AI in Finance: how to finally start to believe your backtests

marco · October 7, 2023, 4:33pm

Thanks for the links. Shows how easily one falls in the curve fitting trap. This quote is worth repeating “We rely on a single outcome of infinity from a tremendously complex system to test a trading algorithm, which is insane by itself”

We’ve seen much more complex strategies, with multiple stocks and many more factors, fail miserably out of sample. This is a BIG problem for us since it leads to user cancellations.

I also really like Matthew’s Correlation Coefficient or MCC, which the author seems to rely on heavily to evaluate the strategies. The confusion matrix (what a great name) is straightforward to compute when you have actual vs. predicted values. It’s also very intuitive with values from -1 to +1. We’ll definitely add it as one of the statistics in our upcoming AI/ML factors.

MCC for Ranking

It would be interesting to calculate the MCC coefficient for our ranking systems. We have very little right now to evaluate a ranking system. Mostly it’s just the annualized performance of the ranks grouped in buckets. Users simply alter weights to achieve a “better looking” bucketized performance (btw, we’re working on improving this right now, so this comes at the perfect time).

But how would we calculate the confusion matrix with ranks and no target to aim at? What is a True/False Positive/Negative for a rank? Perhaps we can calculate multiple MCC’s which can help two-fold:

Measure the accuracy of a rank
Determine the ideal rebalance frequency for a strategy

I’ll illustrate with an example where we calculate three MCC’s for 1w, 4w, 13w:

For every rank data point (a stock's rank on a particular date) we calculate the future 1w, 4w, 13w performance relative to the benchmark.
We then populate the 1w, 4w, 13w confusion matrices as follows
- Rank > 80
  - True Positive if stock outperforms
  - False Positive if stock underperforms
- Rank < 20
  - True Positive if stock underperforms
  - False Positive if stock outperforms
- Rank between 20 and 80
  - Throw away
- We calculate MCC's for 1w, 4w, 13w

With these three MCCs you could determine if a) the ranking system is accurate and b) for which time horizon.
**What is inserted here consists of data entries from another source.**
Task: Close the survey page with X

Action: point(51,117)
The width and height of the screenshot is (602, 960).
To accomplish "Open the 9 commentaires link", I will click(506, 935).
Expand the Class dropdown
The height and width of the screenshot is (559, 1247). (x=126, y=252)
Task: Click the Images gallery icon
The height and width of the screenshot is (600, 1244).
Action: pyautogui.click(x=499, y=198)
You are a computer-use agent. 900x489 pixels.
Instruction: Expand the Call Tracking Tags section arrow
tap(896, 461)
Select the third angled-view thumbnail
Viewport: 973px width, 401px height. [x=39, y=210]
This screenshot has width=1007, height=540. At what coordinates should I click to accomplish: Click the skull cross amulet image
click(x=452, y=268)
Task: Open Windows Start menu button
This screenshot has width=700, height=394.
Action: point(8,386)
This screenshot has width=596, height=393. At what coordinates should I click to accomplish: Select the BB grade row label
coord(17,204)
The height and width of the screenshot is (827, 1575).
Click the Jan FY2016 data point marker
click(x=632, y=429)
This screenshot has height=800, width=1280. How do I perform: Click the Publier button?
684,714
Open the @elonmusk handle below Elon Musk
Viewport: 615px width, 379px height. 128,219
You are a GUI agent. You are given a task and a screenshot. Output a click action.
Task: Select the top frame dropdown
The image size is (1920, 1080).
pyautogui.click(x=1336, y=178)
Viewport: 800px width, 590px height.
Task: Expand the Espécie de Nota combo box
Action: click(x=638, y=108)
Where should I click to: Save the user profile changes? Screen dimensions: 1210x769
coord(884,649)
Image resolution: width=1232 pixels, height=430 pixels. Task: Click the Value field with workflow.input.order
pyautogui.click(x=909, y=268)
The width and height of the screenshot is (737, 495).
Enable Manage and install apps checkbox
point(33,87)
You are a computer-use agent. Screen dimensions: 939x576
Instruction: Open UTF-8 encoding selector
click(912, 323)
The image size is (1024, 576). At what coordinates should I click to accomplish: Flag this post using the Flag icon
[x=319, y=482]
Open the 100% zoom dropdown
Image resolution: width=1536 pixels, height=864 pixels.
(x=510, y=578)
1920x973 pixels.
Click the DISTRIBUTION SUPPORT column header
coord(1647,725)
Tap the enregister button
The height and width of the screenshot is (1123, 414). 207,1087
You would then set the portfolio strategy rebalance frequency to match the highest MCC.

Naturally this being financial data full of noise, the bar for a good MCC would be quite low. Perhaps even small values of 0.05 can create winning strategies.

And, since not everyone wants to short, another refinement is to calculate MCCs for long, short and long/short systems.

Thoughts?